# Thread: sets of measure zero

1. ## sets of measure zero

Prove that the union of two sets of measure zero has measure zero.

2. Originally Posted by friday616
Prove that the union of two sets of measure zero has measure zero.
Let $\displaystyle X_1, X_2$ be sets of measure zero. Let $\displaystyle \sum_{n=1}^{\infty}|I_n^{i}|,$ for i=1,2 be the sum of lengths of open intervals that cover for $\displaystyle X_1, X_2$, respectively. Since $\displaystyle X_1, X_2$ are measure zero, given $\displaystyle \epsilon >0$, we can have $\displaystyle \sum_{n=1}^{\infty}|I_n^{i}| < \frac{\epsilon}{2}$, for i=1,2, respectively.

Now, if $\displaystyle \epsilon >0$, then we have $\displaystyle \sum_{n=1}^{\infty}|I_n^{1}| + \sum_{n=1}^{\infty}|I_n^{2}| < \frac{\epsilon}{2} + \frac{\epsilon}{2} = \epsilon$ as a cover for $\displaystyle X_1 \cup X_2$. Thus, a union of two sets of measure zero is of measure zero.

3. Hello,

I don't understand why you talk about intervals... we don't know if we're in the real line, do we ?

Here is a way... The idea is to write $\displaystyle X_1\cup X_2$ as a union of disjoint sets of measures 0.

In particular, we have $\displaystyle X_1\cup X_2=(X_1\backslash X_2)\cup(X_2\backslash X_1)\cup(X_1\cap X_2)$

where $\displaystyle A\backslash B=A\cap B^c$

Since for any set A,B, $\displaystyle A\cap B\subset A$, it follows that $\displaystyle \mu(X_1\backslash X_2)\leq \mu(X_1)=0$
And since $\displaystyle \mu(X_1\backslash X_2)\geq 0$, it follows that $\displaystyle \mu(X_1\backslash X_2)=0$

The same is applied to $\displaystyle X_2\backslash X_1$ and $\displaystyle X_1\cap X_2$

And we have an axiom that says that the measure of the union of disjoint sets is the sum of their measures.

And you're done

4. Originally Posted by Moo
Hello,

I don't understand why you talk about intervals... we don't know if we're in the real line, do we ?

Here is a way... The idea is to write $\displaystyle X_1\cup X_2$ as a union of disjoint sets of measures 0.

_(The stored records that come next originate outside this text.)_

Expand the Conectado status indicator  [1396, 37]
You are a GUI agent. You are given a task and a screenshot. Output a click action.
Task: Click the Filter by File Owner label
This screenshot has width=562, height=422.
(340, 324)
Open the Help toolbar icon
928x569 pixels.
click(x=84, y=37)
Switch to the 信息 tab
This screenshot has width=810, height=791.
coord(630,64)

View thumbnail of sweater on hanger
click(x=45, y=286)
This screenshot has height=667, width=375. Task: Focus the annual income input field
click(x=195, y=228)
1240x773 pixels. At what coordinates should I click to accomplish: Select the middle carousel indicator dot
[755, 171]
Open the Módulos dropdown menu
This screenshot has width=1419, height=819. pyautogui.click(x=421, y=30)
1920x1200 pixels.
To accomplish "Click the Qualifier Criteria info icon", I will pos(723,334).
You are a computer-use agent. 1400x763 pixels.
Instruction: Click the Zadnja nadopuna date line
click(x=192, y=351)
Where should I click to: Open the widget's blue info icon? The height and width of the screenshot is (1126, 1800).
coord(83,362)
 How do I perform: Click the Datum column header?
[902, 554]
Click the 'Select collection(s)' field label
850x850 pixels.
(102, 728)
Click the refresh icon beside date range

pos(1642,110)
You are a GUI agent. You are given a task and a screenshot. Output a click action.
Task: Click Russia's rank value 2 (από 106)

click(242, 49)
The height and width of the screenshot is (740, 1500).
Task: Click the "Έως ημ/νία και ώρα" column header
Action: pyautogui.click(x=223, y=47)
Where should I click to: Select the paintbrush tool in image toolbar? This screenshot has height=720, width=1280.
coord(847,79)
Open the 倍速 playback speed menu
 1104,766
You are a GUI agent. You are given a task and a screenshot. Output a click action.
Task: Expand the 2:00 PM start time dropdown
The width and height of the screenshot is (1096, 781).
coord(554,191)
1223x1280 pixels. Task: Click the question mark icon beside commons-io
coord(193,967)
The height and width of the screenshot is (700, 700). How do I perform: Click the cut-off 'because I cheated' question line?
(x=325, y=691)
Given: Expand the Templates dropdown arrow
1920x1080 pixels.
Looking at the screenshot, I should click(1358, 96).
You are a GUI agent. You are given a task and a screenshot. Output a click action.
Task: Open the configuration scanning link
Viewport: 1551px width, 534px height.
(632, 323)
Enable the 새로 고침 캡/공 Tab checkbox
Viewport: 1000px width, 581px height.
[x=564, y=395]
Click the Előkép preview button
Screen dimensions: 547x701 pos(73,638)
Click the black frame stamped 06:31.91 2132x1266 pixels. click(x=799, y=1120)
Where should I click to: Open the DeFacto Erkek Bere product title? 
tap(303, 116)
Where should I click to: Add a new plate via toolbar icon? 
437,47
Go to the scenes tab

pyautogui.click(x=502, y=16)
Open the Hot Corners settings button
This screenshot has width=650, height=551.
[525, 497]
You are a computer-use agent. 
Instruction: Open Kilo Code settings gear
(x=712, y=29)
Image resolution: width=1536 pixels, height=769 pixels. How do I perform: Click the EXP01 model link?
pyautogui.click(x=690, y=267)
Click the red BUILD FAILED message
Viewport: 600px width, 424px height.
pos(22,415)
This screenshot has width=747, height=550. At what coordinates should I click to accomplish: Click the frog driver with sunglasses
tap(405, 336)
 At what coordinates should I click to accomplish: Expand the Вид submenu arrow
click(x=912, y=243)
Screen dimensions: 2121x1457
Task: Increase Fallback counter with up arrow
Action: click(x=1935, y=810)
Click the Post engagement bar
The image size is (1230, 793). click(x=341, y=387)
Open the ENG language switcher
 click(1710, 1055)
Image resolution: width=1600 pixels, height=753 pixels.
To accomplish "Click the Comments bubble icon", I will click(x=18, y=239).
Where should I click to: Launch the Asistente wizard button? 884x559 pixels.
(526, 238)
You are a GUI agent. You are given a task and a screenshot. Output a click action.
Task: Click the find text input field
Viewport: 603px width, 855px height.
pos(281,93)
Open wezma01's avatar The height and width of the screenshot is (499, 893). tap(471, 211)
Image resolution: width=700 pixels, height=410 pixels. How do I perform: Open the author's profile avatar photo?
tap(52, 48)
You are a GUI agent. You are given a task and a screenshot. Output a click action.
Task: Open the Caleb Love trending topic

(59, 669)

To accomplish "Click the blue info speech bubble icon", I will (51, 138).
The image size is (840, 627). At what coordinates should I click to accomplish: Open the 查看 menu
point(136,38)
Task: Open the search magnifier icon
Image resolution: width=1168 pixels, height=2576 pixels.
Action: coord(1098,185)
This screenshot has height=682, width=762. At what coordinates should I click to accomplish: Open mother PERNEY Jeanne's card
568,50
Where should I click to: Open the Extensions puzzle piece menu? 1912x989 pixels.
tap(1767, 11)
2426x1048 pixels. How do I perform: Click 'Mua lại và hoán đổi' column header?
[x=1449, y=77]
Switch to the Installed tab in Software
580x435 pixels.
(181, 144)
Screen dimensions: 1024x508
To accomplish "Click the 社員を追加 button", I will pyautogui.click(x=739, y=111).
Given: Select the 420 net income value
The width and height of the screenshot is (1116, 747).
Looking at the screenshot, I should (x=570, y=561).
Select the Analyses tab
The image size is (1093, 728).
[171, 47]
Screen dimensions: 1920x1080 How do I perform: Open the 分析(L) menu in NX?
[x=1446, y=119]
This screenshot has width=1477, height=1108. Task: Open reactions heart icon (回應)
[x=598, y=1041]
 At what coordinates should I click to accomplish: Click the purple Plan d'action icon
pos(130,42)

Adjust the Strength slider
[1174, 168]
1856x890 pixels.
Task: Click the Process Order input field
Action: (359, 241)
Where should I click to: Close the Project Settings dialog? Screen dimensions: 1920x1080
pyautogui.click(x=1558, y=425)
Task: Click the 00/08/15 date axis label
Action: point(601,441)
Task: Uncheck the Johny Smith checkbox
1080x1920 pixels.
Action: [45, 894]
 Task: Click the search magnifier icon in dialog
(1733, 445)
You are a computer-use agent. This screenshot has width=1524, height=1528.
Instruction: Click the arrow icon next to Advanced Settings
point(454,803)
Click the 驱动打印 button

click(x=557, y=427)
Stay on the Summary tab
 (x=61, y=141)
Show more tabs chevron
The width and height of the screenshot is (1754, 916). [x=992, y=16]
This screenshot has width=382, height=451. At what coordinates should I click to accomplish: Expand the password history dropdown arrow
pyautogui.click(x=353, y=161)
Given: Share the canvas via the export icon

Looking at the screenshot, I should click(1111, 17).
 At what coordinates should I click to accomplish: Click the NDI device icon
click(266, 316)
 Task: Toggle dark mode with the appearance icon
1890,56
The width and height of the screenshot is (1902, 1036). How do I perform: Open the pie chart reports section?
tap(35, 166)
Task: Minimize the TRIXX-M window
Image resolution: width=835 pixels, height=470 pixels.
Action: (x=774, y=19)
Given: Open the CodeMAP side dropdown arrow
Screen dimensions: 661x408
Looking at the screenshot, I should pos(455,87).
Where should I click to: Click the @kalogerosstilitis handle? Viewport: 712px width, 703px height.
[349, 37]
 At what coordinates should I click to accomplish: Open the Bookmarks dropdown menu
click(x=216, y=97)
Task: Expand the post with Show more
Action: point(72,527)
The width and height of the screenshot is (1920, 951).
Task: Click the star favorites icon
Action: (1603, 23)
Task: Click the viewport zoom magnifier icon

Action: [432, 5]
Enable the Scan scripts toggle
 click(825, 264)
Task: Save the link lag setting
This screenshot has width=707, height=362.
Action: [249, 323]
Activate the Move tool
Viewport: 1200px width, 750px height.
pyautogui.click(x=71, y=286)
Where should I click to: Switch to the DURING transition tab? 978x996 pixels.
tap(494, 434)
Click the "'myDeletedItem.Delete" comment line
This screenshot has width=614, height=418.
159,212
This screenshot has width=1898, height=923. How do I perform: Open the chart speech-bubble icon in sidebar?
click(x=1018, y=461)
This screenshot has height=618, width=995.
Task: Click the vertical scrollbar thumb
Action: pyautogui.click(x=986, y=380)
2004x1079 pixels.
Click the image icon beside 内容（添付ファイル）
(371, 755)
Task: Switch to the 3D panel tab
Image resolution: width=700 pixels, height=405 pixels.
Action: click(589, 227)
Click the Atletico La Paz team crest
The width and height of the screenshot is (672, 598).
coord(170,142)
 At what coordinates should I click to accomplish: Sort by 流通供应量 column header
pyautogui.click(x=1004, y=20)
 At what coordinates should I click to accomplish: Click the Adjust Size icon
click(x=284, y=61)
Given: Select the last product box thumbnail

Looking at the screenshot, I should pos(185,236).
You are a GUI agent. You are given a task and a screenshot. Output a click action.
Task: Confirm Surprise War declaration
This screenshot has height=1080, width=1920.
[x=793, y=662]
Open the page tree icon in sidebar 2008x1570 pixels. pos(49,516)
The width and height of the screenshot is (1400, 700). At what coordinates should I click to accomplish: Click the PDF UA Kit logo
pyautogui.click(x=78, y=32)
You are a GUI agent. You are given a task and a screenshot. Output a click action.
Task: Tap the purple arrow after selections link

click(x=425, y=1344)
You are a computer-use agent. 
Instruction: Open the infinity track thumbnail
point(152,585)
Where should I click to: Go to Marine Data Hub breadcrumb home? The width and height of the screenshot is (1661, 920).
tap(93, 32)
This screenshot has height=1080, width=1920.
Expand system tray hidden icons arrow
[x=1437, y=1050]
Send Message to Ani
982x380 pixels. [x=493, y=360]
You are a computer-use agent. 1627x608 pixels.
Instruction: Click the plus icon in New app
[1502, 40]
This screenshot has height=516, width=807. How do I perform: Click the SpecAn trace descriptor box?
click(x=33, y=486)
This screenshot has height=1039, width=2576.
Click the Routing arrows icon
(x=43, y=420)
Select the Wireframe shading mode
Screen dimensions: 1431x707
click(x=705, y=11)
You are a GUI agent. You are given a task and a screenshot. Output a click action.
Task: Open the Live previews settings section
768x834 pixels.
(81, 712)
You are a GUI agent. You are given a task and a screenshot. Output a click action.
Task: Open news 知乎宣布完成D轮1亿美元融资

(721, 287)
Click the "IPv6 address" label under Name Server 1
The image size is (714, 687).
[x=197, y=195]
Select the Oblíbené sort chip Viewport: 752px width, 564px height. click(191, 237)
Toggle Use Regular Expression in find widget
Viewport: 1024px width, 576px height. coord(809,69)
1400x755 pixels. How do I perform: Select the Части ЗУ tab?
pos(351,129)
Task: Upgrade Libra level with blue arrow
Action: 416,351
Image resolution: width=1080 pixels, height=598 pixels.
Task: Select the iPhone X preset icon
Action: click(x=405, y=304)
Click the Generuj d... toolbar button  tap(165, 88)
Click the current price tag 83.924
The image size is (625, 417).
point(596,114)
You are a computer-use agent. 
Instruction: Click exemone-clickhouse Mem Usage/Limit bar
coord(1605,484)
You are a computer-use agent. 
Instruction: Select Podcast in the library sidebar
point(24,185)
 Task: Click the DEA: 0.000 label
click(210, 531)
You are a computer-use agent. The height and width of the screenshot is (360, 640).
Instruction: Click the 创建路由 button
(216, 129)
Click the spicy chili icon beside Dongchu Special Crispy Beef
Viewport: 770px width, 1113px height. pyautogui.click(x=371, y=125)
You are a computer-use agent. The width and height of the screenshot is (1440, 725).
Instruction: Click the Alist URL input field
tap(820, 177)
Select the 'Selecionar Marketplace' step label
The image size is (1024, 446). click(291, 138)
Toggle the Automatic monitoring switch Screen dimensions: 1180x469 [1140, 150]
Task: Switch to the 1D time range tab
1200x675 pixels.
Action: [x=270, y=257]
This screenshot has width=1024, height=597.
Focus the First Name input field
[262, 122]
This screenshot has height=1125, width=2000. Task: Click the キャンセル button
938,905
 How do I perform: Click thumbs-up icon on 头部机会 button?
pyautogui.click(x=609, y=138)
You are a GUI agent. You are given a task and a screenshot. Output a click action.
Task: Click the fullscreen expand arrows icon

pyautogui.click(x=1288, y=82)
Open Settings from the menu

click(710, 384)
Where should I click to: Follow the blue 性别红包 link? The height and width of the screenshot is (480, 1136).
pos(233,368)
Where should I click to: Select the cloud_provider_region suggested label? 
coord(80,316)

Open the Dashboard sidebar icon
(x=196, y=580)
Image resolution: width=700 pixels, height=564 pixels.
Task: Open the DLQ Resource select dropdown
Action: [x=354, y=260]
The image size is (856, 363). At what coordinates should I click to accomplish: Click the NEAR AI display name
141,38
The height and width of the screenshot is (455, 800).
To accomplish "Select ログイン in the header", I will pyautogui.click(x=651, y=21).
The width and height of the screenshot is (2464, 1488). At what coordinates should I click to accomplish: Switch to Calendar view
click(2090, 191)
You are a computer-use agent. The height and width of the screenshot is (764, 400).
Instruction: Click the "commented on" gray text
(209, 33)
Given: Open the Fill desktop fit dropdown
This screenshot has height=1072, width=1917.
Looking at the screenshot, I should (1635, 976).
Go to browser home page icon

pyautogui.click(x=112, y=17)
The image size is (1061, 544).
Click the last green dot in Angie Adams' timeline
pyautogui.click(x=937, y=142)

In particular, we have $\displaystyle X_1\cup X_2=(X_1\backslash X_2)\cup(X_2\backslash X_1)\cup(X_1\cap X_2)$

where $\displaystyle A\backslash B=A\cap B^c$

Since for any set A,B, $\displaystyle A\cap B\subset A$, it follows that $\displaystyle \mu(X_1\backslash X_2)\leq \mu(X_1)=0$
And since $\displaystyle \mu(X_1\backslash X_2)\geq 0$, it follows that $\displaystyle \mu(X_1\backslash X_2)=0$

The same is applied to $\displaystyle X_2\backslash X_1$ and $\displaystyle X_1\cap X_2$

And we have an axiom that says that the measure of the union of disjoint sets is the sum of their measures.

And you're done
The notion of measure zero does not involve any Lebesgue measure theory in some situations (link). Some analysis books introduce "measure zero" before introducing Lebesgue measure theory.

The definition of measure zero I had used is

"A set of points capable of being enclosed in intervals whose total length is arbitrarily small" (link).

5. Yeah, I referred to the Lebesgue measure (more precisely to the real line) because you were talking about intervals. And I didn't know this definition, thanks

6. Wow, what a way to overprove something. Use the subaditivity anyone?